Work instructions —
Locate the line containing "You are a GUI", then please write out that line and all the lines below it in the entries exactly.
=== The records ===
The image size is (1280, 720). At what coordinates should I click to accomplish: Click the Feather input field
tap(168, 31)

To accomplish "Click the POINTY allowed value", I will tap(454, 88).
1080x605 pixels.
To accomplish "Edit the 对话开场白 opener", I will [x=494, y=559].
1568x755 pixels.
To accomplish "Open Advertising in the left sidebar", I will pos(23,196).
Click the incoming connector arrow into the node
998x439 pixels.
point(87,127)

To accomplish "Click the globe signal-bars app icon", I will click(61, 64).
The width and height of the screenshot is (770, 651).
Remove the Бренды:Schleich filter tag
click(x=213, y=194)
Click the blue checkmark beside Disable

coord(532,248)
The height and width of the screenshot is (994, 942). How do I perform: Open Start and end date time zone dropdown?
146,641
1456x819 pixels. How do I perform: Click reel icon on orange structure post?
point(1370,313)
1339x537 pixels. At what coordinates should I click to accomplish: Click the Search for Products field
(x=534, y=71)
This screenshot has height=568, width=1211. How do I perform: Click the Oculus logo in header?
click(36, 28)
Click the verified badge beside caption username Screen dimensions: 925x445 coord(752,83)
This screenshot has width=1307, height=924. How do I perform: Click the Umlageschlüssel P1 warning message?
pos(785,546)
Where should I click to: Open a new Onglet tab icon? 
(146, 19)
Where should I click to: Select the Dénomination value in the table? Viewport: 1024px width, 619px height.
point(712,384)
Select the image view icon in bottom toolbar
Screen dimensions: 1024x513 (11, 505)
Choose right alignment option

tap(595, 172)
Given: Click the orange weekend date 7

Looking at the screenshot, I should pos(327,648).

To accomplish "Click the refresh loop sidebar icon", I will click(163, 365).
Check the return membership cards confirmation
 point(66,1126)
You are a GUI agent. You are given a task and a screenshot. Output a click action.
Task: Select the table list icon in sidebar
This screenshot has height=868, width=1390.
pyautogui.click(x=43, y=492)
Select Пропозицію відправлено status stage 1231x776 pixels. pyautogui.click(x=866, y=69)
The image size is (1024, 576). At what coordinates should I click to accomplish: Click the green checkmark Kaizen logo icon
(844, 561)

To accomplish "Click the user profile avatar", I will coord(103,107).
===
Your response —
You are a GUI agent. You are given a task and a screenshot. Output a click action.
Task: Select the table list icon in sidebar
This screenshot has height=868, width=1390.
pyautogui.click(x=43, y=492)
Select Пропозицію відправлено status stage 1231x776 pixels. pyautogui.click(x=866, y=69)
The image size is (1024, 576). At what coordinates should I click to accomplish: Click the green checkmark Kaizen logo icon
(844, 561)

To accomplish "Click the user profile avatar", I will coord(103,107).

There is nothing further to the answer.